Getting Null pointer exception while accessing Bro

2019-07-30 03:10发布

问题:

I am getting Null pointer exception when broadcasting a Dataframe and trying to access them in a Spark UDF.

UDF definition-

def test_udf(parm1: String,  parm2: String,  paarm3: String,  ) = {
println ("Inside UDF ")           
B.value.take(1).foreach { println }
println("after print") 

..... ....... }

> sqlContext.udf.register("test_udf", test_udf _)

Broadcasting-

val B = sc.broadcast(sqlContext.sql("""Select * FROM table_a where col1='10102'""")) // Returns almost 20 MB data

Accessing UDF-

val df = sqlContext.sql("SELECT test_udf(parm1,parm2,parm3) AS test FROM table_b").take(1)

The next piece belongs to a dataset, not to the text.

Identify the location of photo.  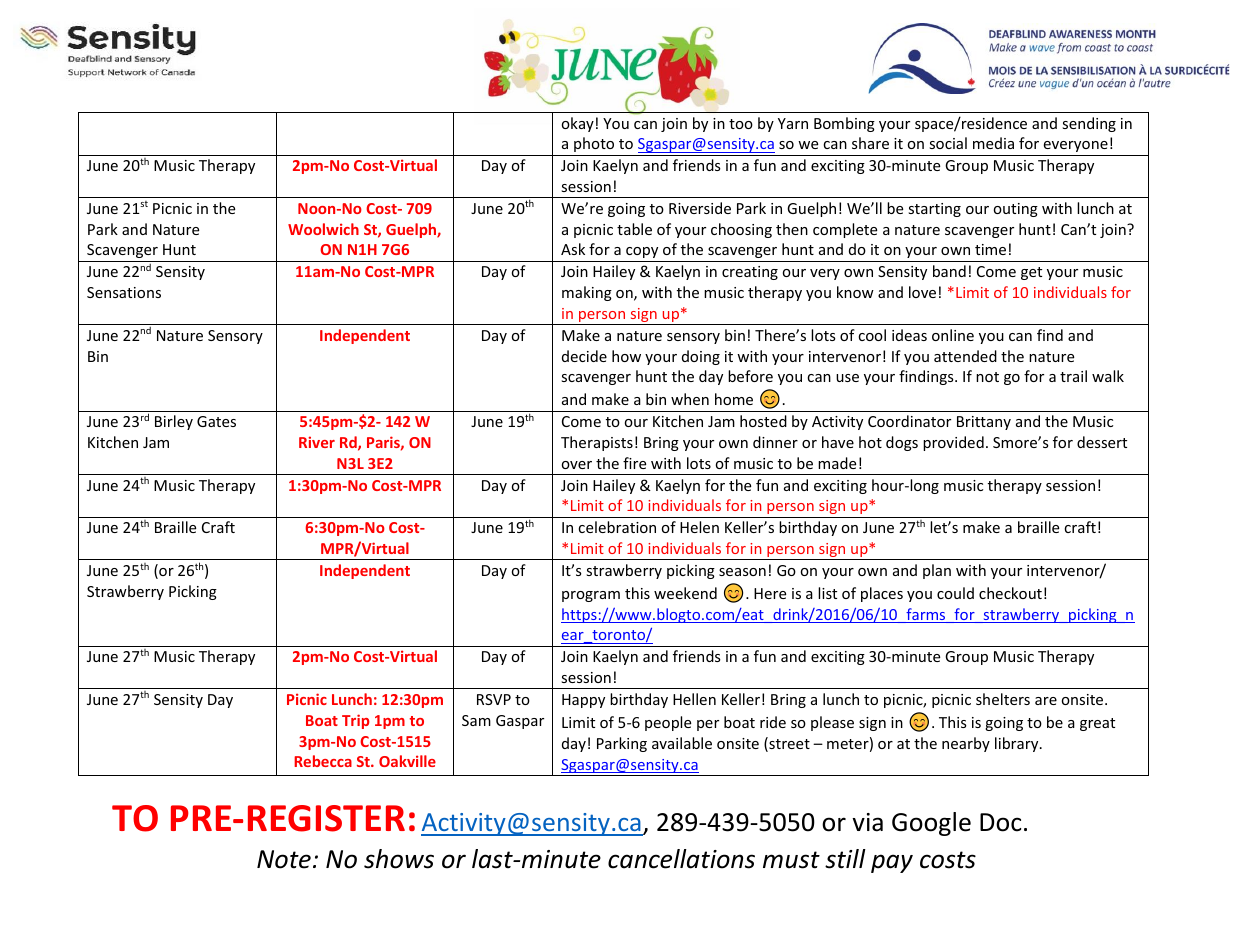
(594, 144).
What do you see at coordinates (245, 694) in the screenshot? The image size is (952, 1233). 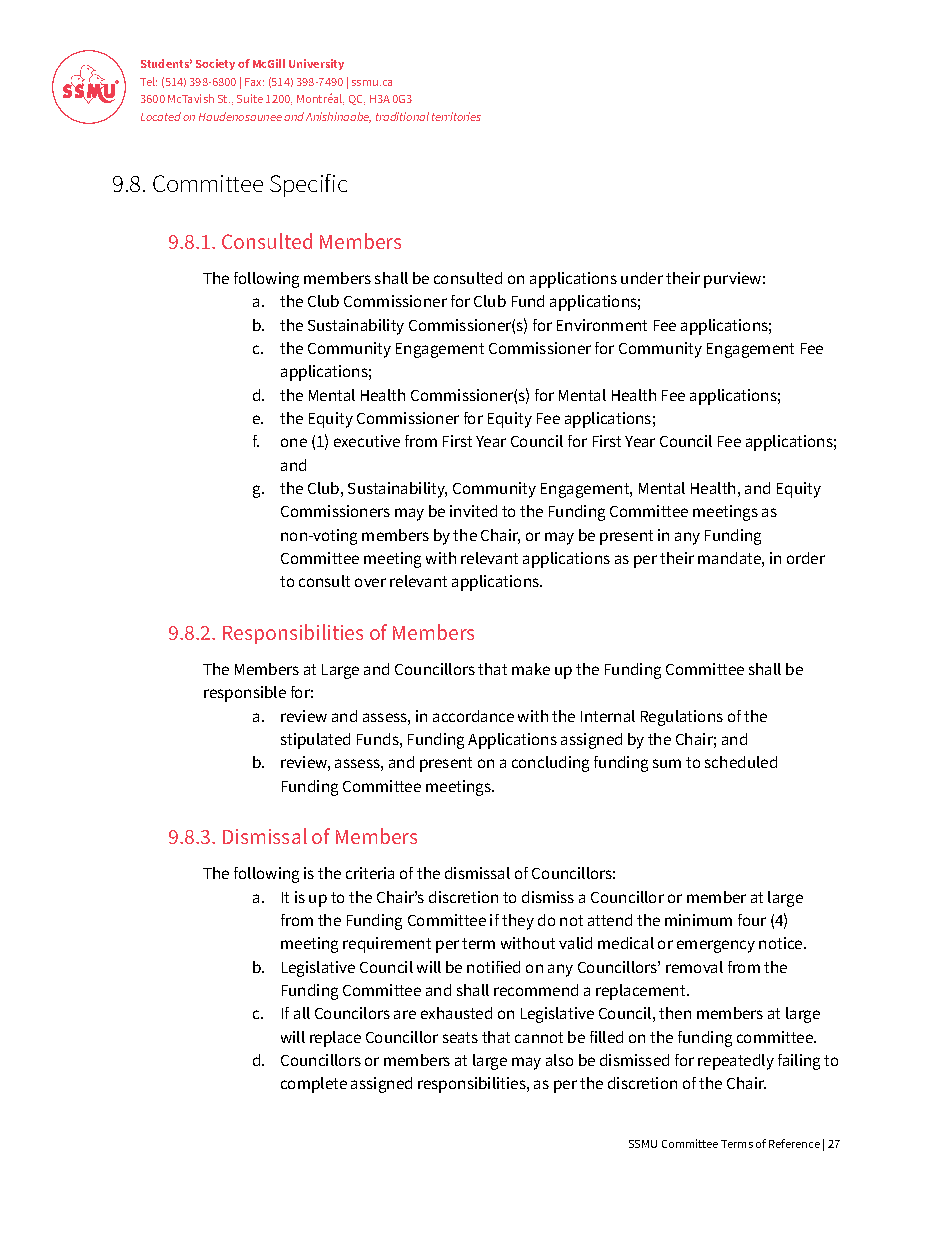 I see `responsible` at bounding box center [245, 694].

After this line i am getting null pointer exception in UDF at below line B.value.take(1).foreach { println }

I am suspecting that Broadcast is not happening correctly. Is it something wrong in this code? Using Spark 1.6.1

回答1:

You get an exception because it is not a valid Spark program:

  • broadcasting DataFrame object is not a meaningful operation. This is why we have broadcast join hints.
  • Spark doesn't support nested operations on distributed data structure. In other words you cannot access DataFrame inside an UDF.